This is a second novel by this relatively new young writer, whose first book American Rust I reviewed favorably recently. The Son is brilliant, but a different creature altogether. Whereas American Rust took a close hard look at the industrial rust belt of America in the former steel center of Pittsburgh, Meyer’s newest work is a highly ambitious examination of that heady mix of cattle, oil, money and political power that both built and corrupted the state of Texas, and the America of which it is a part.

This epic focuses on the lives of the McCullough family spanning the pre-Civil War period through the present time. There are three primary protagonists whose lives and viewpoints define alternating chapters in The Son: Eli McCullough, whose capture and adoption by Indians in 1849 at the tender age of 13, defines him for the rest of his life as a lone wolf, equal parts courageous, ambitious and utterly ruthless as he sets about creating an empire for himself; his son Peter, who despises everything his father stands for but is unable to walk away from it; and Jeannie Anne, Eli’s great-granddaughter and inheritor of the McCullough empire.

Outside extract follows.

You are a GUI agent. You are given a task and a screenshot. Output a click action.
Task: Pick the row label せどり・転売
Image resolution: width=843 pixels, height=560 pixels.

Meyer very daringly experiments with his story, changing viewpoints from first to third and back again, and from the Indian perspective under threat of extinction to that of the white man and his imperative to expand. We see the Civil War unfold from the unique perspective of a recently-annexed Texas, we watch the land wars, the extermination of the Mexicans unlucky enough to be caught in those wars, the sacrifice of wives and children to the lure of wealth, the struggle of an independent woman to survive in a man’s world, the rise and fall of empires.

This sprawling book only occasionally wanders afield, but mostly is tightly conceived and woven through with a social conscience that doesn’t hesitate to show us the consequences of power run amuck. A challenging and thought-provoking book.